Daniel Lozakovich (born 1 April 2001) is a Swedish violinist. He was born in Stockholm to a Belarusian father and Kyrgyz mother, and he made his concert debut aged 9 under Vladimir Spivakov in Moscow.

Career 
Lozakovich began playing the violin at the age of six, later enrolling at Karlsruhe University of Music to study with Professor Josef Rissin in 2012, and since 2015 has been mentored by Eduard Wulfson in Geneva. In 2016, he was the winner of the Vladimir Spivakov International Violin Competition and, soon after, was a returning soloist with the Mariinsky Orchestra under Valery Gergiev in the closing concert of the XV Moscow Easter Festival. He signed an exclusive contract with Deutsche Grammophon in June 2016, soon after his 15th birthday, which made him the youngest member of the label’s roster.

Lozakovich’s first full recording for Deutsche Grammophon, made with the Kammerorchester des Symphonieorchesters des Bayerischen Rundfunks, was released in June 2018 and featured Bach’s two concertos for violin and orchestra (BWV 1041 and 1042), and his Partita No.2 in D minor BWV 1004 for solo violin. His debut album was a great success, reaching No.1 in the French Amazon charts (all music categories), and No.1 in Germany’s classical album chart. 

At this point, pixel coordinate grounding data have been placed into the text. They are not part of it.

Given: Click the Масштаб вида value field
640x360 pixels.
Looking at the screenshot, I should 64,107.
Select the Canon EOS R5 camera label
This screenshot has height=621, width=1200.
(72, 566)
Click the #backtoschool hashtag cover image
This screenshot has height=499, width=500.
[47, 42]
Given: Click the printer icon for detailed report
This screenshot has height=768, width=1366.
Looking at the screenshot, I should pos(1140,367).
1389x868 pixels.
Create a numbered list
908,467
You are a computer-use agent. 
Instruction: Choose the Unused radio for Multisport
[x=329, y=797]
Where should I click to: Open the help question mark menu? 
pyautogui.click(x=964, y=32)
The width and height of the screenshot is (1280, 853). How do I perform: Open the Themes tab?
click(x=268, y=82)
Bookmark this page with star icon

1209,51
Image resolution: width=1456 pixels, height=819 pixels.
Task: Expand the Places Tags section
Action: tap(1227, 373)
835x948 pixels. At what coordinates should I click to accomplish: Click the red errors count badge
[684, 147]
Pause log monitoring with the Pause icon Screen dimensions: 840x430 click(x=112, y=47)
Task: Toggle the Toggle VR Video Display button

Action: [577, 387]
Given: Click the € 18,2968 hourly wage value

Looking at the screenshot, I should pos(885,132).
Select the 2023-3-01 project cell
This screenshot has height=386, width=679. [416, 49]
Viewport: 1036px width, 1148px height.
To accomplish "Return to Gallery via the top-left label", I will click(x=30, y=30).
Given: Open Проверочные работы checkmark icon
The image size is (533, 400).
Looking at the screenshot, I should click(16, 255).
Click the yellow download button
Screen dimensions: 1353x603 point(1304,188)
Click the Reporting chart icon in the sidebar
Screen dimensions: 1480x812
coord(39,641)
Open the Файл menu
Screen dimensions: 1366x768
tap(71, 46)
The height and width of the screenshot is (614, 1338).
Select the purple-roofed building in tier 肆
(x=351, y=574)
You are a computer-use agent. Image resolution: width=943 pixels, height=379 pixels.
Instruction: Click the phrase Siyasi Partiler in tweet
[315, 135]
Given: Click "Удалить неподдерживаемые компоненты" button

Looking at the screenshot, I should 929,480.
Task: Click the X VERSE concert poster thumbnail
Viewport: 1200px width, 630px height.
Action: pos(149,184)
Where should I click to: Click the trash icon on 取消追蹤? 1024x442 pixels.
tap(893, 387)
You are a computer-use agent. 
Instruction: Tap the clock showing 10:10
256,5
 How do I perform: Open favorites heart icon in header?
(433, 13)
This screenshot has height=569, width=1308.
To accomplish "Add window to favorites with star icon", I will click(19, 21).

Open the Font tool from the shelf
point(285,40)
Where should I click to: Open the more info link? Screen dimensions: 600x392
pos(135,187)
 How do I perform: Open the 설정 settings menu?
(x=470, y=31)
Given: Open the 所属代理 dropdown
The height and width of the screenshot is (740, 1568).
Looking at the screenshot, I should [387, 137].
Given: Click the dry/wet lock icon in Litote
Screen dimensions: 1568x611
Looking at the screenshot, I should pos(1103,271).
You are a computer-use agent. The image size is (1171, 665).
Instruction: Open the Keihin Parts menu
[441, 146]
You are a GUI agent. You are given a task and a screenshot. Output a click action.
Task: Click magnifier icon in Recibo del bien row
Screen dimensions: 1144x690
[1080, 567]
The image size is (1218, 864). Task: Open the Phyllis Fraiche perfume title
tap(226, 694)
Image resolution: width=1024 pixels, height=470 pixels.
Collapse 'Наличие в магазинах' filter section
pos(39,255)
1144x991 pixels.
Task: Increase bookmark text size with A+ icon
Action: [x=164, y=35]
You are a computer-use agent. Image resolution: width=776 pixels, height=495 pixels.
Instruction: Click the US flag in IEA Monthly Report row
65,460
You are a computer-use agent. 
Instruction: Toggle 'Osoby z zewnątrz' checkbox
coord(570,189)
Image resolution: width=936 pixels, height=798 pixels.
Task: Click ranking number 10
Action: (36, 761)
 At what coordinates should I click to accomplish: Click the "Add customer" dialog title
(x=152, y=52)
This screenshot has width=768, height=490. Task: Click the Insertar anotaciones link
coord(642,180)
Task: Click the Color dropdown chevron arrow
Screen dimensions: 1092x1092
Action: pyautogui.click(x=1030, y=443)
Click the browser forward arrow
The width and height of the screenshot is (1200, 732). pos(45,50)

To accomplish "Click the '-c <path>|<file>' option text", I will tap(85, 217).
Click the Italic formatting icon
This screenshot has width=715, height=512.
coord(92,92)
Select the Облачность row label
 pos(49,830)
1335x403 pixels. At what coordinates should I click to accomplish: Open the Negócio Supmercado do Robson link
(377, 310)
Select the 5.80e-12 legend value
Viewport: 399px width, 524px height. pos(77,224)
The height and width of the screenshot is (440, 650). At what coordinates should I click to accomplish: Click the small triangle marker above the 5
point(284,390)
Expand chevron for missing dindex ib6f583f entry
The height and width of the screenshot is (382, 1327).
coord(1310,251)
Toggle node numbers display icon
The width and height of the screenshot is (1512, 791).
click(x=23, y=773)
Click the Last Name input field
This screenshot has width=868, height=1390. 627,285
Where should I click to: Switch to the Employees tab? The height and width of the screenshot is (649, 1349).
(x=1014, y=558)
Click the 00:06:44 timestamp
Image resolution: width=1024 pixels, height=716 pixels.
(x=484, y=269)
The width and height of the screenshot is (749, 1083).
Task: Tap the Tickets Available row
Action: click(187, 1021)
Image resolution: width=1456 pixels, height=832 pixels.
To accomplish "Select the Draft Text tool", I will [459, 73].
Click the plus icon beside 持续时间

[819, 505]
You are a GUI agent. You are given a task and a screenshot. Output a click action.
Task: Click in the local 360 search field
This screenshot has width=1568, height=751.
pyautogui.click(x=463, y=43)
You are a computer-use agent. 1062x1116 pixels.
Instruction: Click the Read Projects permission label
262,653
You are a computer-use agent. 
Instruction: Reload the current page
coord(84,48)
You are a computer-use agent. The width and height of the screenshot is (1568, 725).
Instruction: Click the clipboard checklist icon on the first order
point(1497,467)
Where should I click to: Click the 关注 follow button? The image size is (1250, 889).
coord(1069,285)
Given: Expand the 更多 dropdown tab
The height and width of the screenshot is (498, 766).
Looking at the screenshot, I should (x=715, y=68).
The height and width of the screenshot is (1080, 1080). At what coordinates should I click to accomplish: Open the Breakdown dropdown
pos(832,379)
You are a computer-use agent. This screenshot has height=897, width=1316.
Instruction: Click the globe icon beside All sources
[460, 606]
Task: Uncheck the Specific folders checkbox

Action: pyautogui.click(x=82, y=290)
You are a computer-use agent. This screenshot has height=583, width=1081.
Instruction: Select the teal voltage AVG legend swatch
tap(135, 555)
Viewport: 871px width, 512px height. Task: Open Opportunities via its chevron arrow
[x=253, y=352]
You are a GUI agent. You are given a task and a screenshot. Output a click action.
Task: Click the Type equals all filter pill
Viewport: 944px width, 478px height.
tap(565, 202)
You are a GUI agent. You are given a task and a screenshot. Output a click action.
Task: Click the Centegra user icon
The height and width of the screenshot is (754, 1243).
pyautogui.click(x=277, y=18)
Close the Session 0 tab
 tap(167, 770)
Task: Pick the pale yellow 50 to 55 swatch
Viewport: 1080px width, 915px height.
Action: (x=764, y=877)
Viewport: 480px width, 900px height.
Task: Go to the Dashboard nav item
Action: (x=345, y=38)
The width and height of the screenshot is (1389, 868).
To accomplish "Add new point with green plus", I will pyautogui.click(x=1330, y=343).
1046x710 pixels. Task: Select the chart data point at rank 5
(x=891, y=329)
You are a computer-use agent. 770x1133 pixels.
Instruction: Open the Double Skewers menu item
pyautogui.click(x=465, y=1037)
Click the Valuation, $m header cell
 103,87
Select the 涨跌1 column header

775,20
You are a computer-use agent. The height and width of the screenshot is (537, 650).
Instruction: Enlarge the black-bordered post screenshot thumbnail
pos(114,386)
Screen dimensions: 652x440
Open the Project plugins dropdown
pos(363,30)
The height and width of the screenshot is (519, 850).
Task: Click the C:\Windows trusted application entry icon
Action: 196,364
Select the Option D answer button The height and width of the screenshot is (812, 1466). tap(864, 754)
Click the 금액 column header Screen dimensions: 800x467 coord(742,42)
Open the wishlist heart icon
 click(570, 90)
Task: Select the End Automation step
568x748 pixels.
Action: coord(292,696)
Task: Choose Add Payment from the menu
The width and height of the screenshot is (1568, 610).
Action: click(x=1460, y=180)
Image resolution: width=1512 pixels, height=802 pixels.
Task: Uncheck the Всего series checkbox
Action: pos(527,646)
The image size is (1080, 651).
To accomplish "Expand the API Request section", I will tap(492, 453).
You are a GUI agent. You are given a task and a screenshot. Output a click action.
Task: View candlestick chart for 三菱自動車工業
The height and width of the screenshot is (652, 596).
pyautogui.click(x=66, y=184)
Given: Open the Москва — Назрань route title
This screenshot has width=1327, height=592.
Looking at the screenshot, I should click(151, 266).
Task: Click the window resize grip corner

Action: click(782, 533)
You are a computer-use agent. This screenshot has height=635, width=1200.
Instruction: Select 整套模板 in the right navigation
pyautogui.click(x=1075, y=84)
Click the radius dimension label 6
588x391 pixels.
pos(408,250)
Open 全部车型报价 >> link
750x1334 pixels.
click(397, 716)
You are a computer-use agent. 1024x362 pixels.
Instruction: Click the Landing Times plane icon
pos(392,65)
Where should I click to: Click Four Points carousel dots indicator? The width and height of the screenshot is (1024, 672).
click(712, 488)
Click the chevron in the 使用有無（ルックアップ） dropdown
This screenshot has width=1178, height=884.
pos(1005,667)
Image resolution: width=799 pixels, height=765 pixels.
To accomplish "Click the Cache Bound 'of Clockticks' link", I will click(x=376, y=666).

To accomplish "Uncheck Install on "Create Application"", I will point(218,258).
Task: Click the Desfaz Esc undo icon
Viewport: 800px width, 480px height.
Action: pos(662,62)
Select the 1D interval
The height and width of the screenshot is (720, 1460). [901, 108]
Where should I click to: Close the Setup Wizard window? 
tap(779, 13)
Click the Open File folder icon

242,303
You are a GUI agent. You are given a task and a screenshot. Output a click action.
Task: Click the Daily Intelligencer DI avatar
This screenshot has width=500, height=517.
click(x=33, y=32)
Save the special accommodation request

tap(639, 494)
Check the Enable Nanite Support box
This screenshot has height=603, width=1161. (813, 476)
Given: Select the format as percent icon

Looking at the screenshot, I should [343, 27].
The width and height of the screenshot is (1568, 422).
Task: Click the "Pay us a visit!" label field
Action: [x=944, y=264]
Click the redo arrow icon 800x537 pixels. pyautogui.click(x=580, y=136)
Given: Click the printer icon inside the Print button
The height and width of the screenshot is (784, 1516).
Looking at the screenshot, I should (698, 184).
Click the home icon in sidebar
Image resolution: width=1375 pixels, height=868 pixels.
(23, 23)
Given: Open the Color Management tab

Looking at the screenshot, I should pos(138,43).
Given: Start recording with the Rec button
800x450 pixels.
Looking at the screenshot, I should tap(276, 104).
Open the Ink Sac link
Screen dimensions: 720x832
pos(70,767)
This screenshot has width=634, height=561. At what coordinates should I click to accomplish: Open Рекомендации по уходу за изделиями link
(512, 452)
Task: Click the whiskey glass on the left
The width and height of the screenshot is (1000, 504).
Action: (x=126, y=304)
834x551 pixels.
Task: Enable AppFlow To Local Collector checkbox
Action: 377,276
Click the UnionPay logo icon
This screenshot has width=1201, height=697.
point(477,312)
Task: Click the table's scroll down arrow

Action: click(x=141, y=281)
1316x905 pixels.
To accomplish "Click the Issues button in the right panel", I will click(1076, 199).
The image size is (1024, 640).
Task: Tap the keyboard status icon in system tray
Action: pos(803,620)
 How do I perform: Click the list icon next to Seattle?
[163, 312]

None but the Lonely Heart, Lozakovich’s second album, was released in October 2019. Dedicated to the music of Tchaikovsky, it includes the Violin Concerto, recorded live with the National Philharmonic Orchestra of Russia and Spivakov (“a committed, restrained and profound reading, of peerless musicality”, classiquenews.com), the Méditation for violin and orchestra and arrangements of two vocal works, Lensky’s Aria from Eugene Onegin and the song from which the album takes its name: the Romance, Op.6 No.6, “None but the lonely heart”.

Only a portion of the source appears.